I’ve been a habitual user of all sorts of drugs since a young age I am now 21 years old. Last summer is when I began having delusions (I was 20 then) and with the help of drugs went into a full psychosis I have never used like this it’s almost like something made me do it. The delusions are about powers that I have. I feel that I can read people and I know what they are thinking I can hear their thoughts and what they are planning they don’t even have to be anywhere near me for me to do this. Some of the people I don’t even know and have never met it’s extremely hard to explain. I also have extremely vivid dreams and visions which to me look like the future. I get extremely paranoid that the federal government is out to get me in anyway possible. Recently I was very depressed had no motivation to attend my classes so I visited my psychiatrist who used to prescribe me ADHD meds which I had not taken in a long time. I didn’t tell my psychiatrist about my delusions because I don’t want people to think I’m crazy. I was given a prescription for 20mg of Prozac and 5mg Dexedrine. The Prozac made my symptoms considerably worse and I stopped taking it almost immediately. The Dexedrine made me extremely paranoid so I do not take it. I used to be on ADHD medication all the time with no bad side effects except some slight anxiety which was pretty easy to control back then. I’d really rather not take anti psychotics. I feel that sometimes I’m in my own world and other times I’m in mine and everyone else’s it’s getting worse and I don’t know what to do. I’ve been severely depressed basically my whole life. The stress of all this is almost too much to bare at times when I come out of my world and have one foot in the other.

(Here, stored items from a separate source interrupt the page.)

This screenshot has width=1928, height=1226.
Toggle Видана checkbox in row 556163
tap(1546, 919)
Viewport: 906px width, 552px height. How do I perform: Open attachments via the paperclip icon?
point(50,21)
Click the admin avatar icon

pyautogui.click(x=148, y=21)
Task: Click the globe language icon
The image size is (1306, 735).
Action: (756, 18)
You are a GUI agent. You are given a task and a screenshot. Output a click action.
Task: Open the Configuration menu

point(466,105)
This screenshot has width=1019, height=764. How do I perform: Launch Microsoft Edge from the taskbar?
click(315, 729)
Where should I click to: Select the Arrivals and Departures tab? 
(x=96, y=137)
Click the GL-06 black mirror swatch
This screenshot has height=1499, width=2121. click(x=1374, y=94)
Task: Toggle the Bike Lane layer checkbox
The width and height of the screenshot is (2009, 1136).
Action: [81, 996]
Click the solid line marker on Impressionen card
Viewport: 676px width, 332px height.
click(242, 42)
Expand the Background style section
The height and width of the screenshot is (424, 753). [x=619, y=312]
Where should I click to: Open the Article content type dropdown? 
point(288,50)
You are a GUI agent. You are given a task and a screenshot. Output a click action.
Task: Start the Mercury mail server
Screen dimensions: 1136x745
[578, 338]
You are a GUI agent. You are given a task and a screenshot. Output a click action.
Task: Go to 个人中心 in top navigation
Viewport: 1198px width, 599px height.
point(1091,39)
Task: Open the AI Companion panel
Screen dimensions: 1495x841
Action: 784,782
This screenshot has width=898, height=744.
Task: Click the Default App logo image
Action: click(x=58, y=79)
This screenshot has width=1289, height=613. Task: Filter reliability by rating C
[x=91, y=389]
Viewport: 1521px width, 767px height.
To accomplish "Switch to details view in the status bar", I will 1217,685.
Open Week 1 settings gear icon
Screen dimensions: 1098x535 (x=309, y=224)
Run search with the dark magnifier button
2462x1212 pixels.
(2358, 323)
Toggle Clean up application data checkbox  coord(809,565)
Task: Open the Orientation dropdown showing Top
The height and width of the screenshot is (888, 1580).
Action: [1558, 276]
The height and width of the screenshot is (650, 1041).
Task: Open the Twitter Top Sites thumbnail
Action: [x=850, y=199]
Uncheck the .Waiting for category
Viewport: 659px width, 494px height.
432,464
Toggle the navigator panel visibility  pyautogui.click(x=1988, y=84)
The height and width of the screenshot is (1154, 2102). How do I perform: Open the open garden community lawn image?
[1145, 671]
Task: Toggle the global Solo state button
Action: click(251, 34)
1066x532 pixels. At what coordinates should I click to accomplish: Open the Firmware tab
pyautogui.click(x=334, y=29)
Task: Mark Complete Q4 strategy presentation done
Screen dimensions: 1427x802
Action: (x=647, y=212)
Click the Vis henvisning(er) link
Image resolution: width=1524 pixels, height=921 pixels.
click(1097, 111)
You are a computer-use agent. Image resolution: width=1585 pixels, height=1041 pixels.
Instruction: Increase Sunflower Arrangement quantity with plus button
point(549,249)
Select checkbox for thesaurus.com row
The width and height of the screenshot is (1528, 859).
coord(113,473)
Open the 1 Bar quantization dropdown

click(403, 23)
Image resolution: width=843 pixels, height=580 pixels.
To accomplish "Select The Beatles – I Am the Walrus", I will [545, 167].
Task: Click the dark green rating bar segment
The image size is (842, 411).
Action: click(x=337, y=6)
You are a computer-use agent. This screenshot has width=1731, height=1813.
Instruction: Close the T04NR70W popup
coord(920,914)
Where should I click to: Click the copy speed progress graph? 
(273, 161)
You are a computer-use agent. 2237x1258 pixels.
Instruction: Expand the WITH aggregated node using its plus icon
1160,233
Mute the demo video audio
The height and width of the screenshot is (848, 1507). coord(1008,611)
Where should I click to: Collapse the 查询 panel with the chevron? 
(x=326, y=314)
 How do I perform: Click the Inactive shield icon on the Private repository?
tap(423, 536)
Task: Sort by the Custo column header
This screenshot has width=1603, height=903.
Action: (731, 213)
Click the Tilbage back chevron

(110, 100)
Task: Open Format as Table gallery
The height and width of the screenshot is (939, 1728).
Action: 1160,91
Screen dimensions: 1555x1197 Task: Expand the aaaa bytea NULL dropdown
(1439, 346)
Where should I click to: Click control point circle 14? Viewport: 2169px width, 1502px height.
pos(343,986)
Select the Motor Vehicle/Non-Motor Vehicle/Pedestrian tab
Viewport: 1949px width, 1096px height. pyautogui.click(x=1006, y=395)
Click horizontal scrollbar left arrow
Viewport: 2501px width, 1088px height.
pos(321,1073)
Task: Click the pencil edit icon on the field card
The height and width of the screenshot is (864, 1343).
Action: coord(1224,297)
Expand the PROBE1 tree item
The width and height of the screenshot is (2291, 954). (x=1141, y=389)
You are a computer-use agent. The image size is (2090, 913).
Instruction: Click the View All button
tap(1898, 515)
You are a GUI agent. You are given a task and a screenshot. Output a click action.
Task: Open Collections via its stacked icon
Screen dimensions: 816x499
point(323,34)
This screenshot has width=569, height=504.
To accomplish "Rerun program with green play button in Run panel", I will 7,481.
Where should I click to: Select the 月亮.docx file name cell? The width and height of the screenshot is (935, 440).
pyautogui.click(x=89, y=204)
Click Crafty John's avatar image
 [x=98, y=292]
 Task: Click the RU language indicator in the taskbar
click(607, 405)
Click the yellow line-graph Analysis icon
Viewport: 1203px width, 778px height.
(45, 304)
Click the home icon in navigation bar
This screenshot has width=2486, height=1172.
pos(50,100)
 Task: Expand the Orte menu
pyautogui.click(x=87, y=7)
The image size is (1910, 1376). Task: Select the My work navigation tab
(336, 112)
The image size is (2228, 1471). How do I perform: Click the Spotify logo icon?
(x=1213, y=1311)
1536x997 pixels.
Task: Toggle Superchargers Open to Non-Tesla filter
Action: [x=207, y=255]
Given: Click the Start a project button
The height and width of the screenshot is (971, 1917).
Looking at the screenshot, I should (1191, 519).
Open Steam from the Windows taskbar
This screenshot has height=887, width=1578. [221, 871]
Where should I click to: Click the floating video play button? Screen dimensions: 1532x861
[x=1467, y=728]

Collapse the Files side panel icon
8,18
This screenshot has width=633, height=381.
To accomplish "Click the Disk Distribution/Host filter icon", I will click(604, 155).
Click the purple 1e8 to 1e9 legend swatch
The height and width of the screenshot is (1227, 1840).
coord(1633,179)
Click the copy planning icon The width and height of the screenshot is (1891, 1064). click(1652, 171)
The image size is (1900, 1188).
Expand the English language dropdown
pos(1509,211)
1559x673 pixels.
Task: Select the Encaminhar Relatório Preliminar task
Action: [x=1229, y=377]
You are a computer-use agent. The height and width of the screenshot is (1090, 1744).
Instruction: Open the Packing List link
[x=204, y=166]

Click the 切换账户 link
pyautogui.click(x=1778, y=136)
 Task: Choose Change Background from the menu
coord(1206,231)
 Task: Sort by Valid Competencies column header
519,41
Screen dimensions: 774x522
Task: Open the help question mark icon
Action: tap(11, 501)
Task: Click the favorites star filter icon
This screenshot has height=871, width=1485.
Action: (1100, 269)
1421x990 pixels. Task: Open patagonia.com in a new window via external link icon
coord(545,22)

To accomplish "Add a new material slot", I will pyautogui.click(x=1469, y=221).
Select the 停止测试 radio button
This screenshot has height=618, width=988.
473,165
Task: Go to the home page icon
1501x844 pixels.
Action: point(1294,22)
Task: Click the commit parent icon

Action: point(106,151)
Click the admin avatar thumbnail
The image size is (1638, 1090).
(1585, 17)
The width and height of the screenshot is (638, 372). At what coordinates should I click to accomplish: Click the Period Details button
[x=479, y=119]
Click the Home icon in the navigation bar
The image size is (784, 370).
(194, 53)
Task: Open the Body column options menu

See a pdoc as soon as possible…!!!
I agree that you should see a psych doctor as soon as possible. If you see doctors and don’t tell them about your delusions then they may continue prescribing the wrong medications that could make you worse. I know taking psych meds feels scary but they can be so helpful. I wish you well. I hope you stay here in this community and get some support from us.
Psych meds are extremely scary for me. I was prescribed seroquel after I was withdrawing from benzodiazepines which I was using recreationally last summer but it was for off label use basically to help me sleep and such. I flushed it after 2 days of taking it and it ended up making the withdrawal worse. People around me do notice that I am different and have told me my behavior is not normal. I am scared about how my family and others will treat me if I tell them everything that I am experiencing. I want to accomplish things in life and I think that the psych meds will put me in a fog where I will not be able to accomplish anything. At the same time I know something is not right. I wish every day that I could just go back to being “normal”. I do plan on seeing my psychiatrist but I don’t think he will be happy about me keeping this from him for so long and disregarding it and getting anti depressants and a stimulant which I honestly thought would help me. I’m not sure if I should go see someone else or what but I will figure it out.
Tell your psychiatrist about your drug usage and your symptoms if you want a real diagnosis and help.
Ask a professional about this. We can’t help you figure this out.